start

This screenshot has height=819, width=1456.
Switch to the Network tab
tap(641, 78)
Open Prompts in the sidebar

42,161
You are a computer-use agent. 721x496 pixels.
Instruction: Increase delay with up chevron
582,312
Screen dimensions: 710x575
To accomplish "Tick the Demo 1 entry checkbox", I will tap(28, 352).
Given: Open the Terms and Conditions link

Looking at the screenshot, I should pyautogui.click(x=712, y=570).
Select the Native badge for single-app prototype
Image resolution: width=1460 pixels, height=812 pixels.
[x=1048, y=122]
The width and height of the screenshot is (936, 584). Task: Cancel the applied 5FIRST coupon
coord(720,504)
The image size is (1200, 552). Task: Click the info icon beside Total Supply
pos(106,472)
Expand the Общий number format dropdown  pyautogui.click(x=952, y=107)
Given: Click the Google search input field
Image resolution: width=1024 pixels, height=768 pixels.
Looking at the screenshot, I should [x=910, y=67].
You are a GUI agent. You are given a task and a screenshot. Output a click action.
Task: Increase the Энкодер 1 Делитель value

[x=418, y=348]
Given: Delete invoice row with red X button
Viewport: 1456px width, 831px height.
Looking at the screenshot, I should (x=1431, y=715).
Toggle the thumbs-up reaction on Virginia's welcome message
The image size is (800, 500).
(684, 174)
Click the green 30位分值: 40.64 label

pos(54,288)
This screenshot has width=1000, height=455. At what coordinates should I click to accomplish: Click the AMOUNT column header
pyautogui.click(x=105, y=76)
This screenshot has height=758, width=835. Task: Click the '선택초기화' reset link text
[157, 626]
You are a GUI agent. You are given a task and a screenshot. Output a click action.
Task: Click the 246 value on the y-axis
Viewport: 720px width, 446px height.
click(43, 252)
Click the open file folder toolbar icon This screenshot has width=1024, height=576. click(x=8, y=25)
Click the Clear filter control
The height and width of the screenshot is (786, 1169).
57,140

end

- **Exercise task**:
Can you render the listing above, from the line with "Click the open" through the end of the listing, as a Markdown table with the columns Row and Line, leaving out blank lines?

- **Finished answer**:
| Row | Line |
|---|---|
| 1 | Click the open file folder toolbar icon This screenshot has width=1024, height=576. click(x=8, y=25) |
| 2 | Click the Clear filter control |
| 3 | The height and width of the screenshot is (786, 1169). |
| 4 | 57,140 |